“Where’s that —— towel!” he roared. “Gimme that, before I scalp yuh. Dang yuh, Hashknife, you’ve got a —— of an idea of humor. Ow-w-w-w! Please! My ——, if I ever git m’ eyes open ag’in, I’ll scalp yuh.”
Sleepy danced violently, his dripping hands held at right angles to his body.
“Whatsa idea of the ghost-dance?” queried Hashknife soberly. “The towel is there on the wash-bench, where yuh left it.”

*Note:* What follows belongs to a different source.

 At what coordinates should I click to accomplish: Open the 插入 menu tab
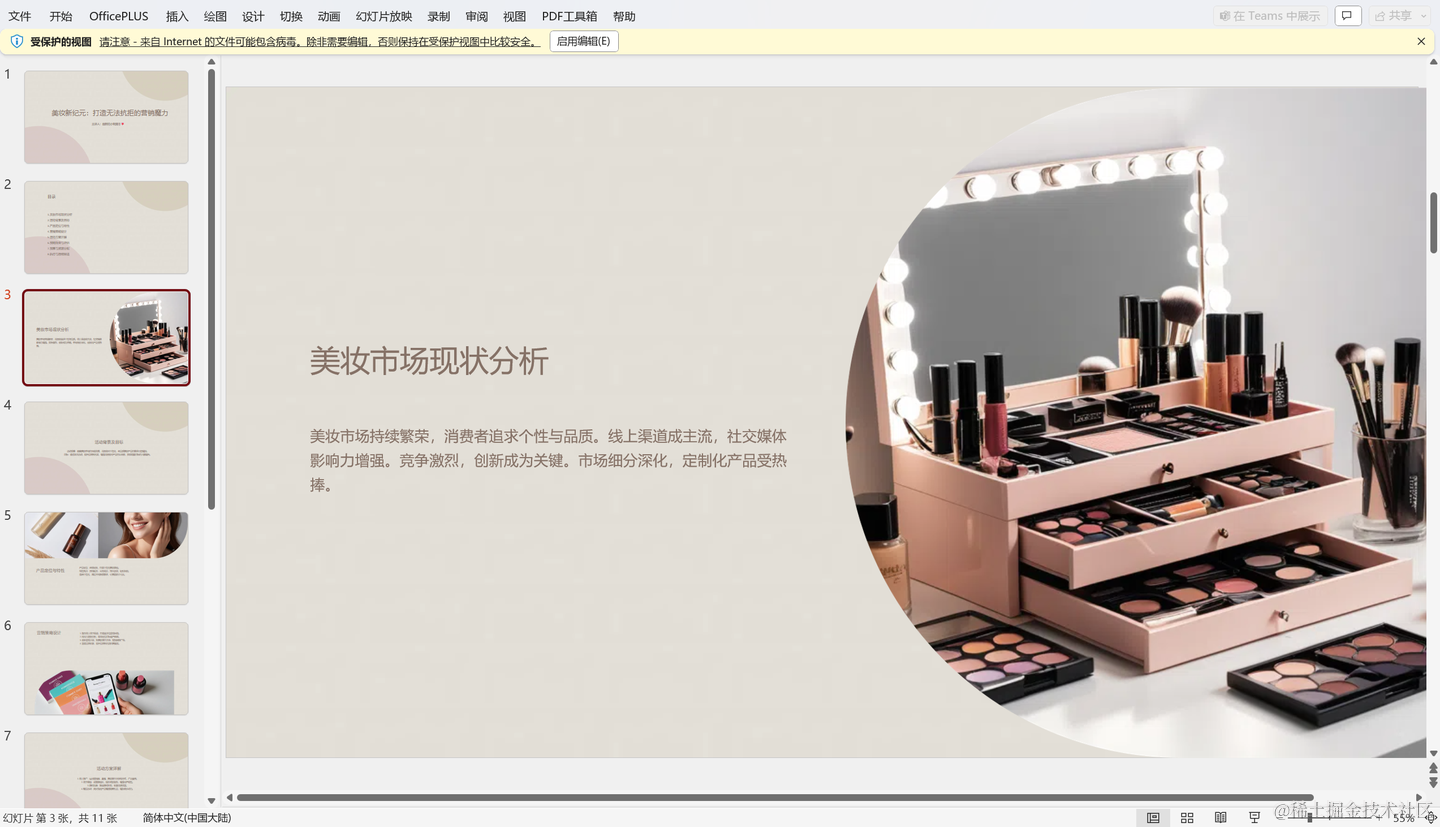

This was palpably a falsehood, but Sleepy pawed his way to the bench, found the towel, and wiped his burning eyes.
“You hadn’t ought to use laundry soap in yore eyes,” said Hashknife reprovingly. “Whatcha cryin’ about?”
“You stole that towel! Yeah, yuh did! Oh, well!” Sleepy shrugged his shoulders. “A feller that ain’t got no more sense than to throw in with a danged—”
“Halt!” snorted Hashknife. “Say it, and I’ll wash out yore mouth, Sleepy.”
“Oh, yuh will!” Sleepy glared at Hashknife, who was in line with the kitchen door, where Marion stood, laughing.
“Ex-cuse me, Miss Taylor,” said Sleepy. “If you’d lived with Hashknife—uh—I mean, if you—” Sleepy floundered and wiped his eyes.
“You’ll excuse him, Miss Taylor,” said Hashknife seriously. “He ain’t very bright. Ever once in a while he gets a dirty look in his eyes, and has to wash ’em out, yuh see. As a friend he’s all right, but when yuh want mental companionship, I’d as soon have that burro yuh call Apollo.”